Selon Bombardier, il lui était impossible de fournir des données sur les coûts de production des avions qui seront livrés à Delta, ceux-ci n'ayant pas encore été produits.

Retour au prix courant

Coïncidence ou non, le total des deux pénalités calculées par le département du Commerce ramène les avions vendus à Delta de leur prix au rabais calculé par Boeing (19,6 millions US) à leur prix courant affiché d'environ 80 millions US.

« Le département du Commerce a affirmé l'ampleur avec laquelle Bombardier s'est livrée au dumping en vendant ses avions de la C Series aux États-Unis des millions de dollars en deçà de leur coût de production, dans un effort illégal pour s'emparer de parts de marché dans le marché américain des avions monocouloirs », s'est réjouie Boeing dans un communiqué.

« Les programmes d'avions commerciaux requièrent des milliards de dollars d'investissement initial et prennent des années pour offrir un rendement sur cet investissement », a pour sa part réagi Bombardier.

« En limitant son enquête antidumping à une courte période de 12 mois correspondant au tout début du programme C Series, l'approche du département du Commerce aurait inévitablement produit des résultats complètement faussés. » - Bombardier

« Nous demeurons confiants qu'à la fin du processus, la Commission du commerce international des États-Unis tirera les conclusions qui s'imposent, c'est-à-dire que les avions C Series contribuent positivement à l'industrie aéronautique américaine et que Boeing n'a subi aucun préjudice. Il y a un large consensus sur ce point au sein de l'industrie. »

Selon des données publiées jeudi par l'agence Reuters, Bombardier aurait dépensé 2,4 milliards US aux États-Unis l'an dernier, faisant affaire avec environ 800 fournisseurs répartis dans tous les États sauf trois.

La décision n'a pas eu d'impact significatif sur l'action de Bombardier, qui a terminé la journée à 2,21 $, en hausse de 0,91 %.

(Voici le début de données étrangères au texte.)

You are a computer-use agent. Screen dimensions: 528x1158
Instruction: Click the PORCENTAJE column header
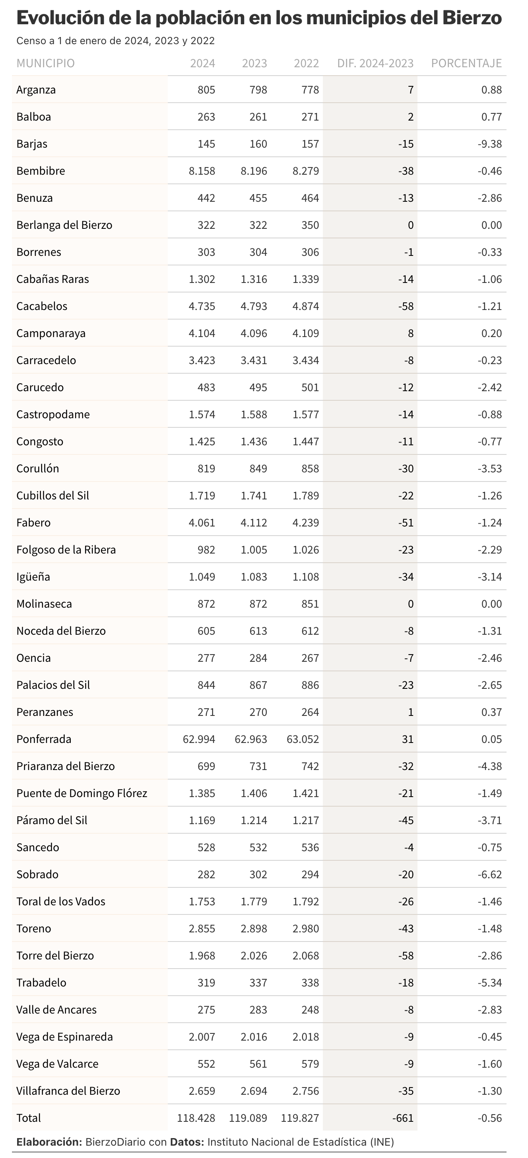[466, 63]
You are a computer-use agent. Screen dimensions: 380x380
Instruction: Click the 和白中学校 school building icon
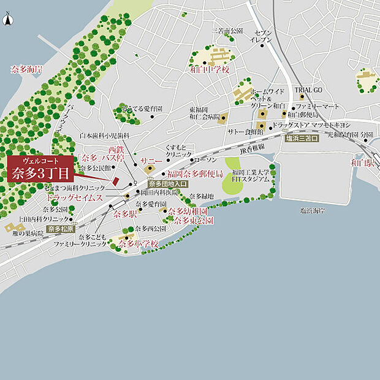point(216,58)
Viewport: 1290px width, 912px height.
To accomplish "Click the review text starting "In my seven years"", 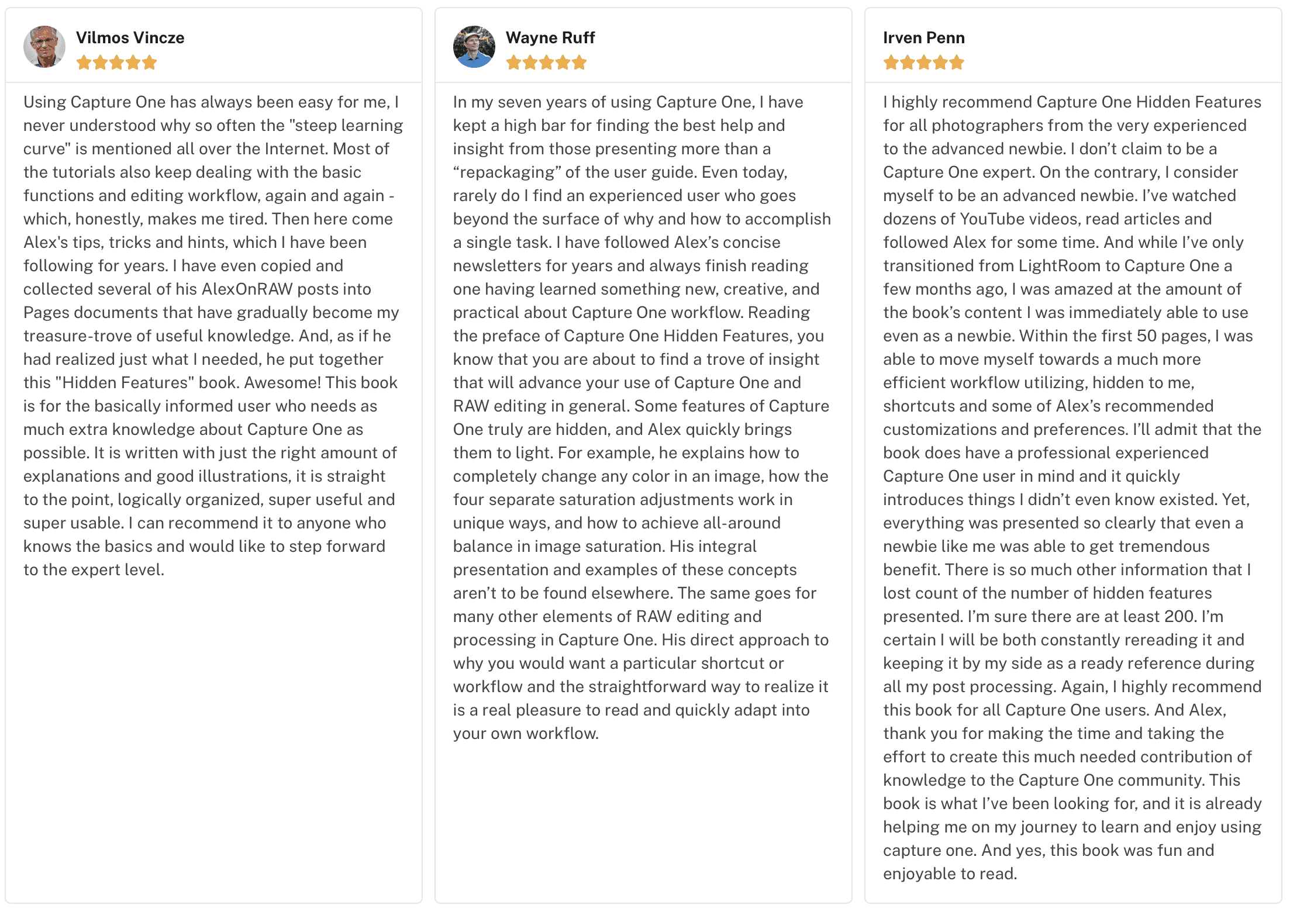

« Nous croyons que les droits compensatoires annoncés le 26 septembre avaient déjà remis en question la faisabilité d'achats d'appareils de la C Series par des transporteurs américains, dont Delta », a expliqué l'analyste Walter Spracklin, de RBC Marchés des Capitaux, dans une note.

« Nous croyons encore que la décision de l'ITC au début de l'année prochaine, et son impact sur la décision de Delta d'incorporer la C Series à sa flotte, est l'élément clé. Dans l'intérim, nous nous attendons à ce qu'il y ait un nuage noir au-dessus de l'action. »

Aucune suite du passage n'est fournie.